§ Set exercise
Lay out the rows as a two-column CSV with the headers "instruction" and "target". Give one line per request with its text and its answer, each in a single quoted field with line breaks replaced by spaces, and begin at the line that contains "Given: Click the next" and continue through the end of the rows.

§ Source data
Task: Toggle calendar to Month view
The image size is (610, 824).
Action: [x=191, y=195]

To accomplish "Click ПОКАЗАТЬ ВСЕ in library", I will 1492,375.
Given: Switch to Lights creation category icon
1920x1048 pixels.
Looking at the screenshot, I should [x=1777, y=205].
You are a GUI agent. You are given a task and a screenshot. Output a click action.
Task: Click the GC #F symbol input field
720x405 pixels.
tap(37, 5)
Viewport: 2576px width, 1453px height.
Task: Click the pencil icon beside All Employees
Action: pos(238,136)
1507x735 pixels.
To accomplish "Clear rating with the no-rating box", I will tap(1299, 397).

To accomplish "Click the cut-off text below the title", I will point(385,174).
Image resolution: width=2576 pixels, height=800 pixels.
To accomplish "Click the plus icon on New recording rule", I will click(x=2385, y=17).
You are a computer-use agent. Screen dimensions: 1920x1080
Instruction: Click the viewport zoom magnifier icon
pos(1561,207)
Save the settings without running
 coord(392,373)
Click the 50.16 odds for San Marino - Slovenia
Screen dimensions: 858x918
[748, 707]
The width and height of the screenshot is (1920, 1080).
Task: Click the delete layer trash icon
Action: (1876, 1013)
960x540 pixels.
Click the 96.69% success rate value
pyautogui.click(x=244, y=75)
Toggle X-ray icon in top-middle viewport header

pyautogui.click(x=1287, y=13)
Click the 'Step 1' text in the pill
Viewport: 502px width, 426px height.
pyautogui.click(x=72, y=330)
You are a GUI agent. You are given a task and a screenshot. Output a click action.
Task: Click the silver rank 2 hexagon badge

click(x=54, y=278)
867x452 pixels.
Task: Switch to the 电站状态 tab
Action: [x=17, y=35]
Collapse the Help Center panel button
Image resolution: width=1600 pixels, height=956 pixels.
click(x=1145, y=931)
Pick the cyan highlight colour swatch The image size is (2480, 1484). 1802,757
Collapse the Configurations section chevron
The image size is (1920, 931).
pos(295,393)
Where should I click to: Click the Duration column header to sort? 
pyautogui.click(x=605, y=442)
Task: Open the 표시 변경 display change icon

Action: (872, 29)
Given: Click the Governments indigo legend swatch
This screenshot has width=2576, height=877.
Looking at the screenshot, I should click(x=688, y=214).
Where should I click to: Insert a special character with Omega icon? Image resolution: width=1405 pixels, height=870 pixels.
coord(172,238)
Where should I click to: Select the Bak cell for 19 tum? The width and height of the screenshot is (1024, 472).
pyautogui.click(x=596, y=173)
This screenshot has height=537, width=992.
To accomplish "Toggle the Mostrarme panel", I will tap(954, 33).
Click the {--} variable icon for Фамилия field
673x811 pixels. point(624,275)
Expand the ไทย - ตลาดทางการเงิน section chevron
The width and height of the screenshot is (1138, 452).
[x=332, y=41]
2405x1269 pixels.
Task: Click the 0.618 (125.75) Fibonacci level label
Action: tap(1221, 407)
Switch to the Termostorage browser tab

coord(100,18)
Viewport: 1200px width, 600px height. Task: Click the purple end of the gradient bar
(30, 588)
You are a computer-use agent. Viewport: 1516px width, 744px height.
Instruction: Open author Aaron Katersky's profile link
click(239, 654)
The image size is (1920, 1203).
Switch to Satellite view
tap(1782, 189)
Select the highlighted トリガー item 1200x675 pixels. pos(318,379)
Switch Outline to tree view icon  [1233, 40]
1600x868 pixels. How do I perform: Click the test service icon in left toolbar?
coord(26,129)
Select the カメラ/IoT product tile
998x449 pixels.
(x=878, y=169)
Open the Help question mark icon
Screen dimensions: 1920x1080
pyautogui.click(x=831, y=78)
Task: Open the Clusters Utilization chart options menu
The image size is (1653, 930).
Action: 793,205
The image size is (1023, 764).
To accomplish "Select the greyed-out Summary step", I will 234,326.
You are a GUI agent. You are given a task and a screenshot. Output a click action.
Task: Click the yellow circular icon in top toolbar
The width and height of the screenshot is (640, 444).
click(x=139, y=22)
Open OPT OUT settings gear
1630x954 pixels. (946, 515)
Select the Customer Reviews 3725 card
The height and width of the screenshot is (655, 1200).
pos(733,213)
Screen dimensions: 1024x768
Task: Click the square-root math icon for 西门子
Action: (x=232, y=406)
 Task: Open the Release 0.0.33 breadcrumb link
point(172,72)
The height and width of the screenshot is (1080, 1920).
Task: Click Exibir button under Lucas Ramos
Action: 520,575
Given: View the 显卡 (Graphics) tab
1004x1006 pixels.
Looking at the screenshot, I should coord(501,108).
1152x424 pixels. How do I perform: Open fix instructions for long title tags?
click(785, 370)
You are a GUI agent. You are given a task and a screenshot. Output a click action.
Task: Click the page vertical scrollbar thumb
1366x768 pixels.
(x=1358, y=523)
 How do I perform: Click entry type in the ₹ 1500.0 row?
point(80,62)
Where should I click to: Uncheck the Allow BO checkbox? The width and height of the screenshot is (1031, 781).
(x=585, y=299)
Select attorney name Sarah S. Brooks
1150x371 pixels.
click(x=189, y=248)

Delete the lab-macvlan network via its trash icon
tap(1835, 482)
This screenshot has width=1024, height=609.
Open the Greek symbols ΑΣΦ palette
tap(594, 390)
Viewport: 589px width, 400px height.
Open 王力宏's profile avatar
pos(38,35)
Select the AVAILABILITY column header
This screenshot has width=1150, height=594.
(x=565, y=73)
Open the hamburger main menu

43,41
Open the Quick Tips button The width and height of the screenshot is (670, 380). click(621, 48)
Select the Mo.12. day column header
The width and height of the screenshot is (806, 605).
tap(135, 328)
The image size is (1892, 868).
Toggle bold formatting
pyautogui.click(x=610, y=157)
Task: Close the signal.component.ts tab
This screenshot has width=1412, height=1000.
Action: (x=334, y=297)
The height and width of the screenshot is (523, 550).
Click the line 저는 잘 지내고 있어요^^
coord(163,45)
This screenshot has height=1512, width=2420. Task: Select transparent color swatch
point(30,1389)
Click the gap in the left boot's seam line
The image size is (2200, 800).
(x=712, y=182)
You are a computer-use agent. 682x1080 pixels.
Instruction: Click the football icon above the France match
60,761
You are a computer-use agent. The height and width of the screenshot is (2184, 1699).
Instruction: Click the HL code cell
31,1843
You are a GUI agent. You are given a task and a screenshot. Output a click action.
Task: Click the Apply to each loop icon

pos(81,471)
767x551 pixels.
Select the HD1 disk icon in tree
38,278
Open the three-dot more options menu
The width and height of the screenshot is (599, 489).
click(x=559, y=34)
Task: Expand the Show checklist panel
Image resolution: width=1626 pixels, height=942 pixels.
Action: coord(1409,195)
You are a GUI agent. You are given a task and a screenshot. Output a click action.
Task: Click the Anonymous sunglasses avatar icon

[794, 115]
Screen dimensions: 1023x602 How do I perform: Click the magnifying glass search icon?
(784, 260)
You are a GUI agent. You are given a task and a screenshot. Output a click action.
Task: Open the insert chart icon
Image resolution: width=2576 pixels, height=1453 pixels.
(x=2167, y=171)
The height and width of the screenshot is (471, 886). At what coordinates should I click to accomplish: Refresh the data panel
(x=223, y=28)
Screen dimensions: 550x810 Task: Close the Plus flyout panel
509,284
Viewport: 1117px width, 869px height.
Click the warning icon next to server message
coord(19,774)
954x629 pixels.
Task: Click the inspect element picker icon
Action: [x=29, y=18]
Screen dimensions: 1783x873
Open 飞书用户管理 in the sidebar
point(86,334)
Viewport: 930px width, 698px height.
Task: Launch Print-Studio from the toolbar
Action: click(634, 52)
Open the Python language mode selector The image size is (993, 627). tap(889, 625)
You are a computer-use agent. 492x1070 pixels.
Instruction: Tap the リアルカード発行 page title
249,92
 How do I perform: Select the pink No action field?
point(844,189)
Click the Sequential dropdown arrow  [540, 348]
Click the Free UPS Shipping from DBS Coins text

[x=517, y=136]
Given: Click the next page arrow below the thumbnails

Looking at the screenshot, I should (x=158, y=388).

§ Right answer
instruction,target
"Given: Click the next page arrow below the thumbnails","Looking at the screenshot, I should (x=158, y=388)."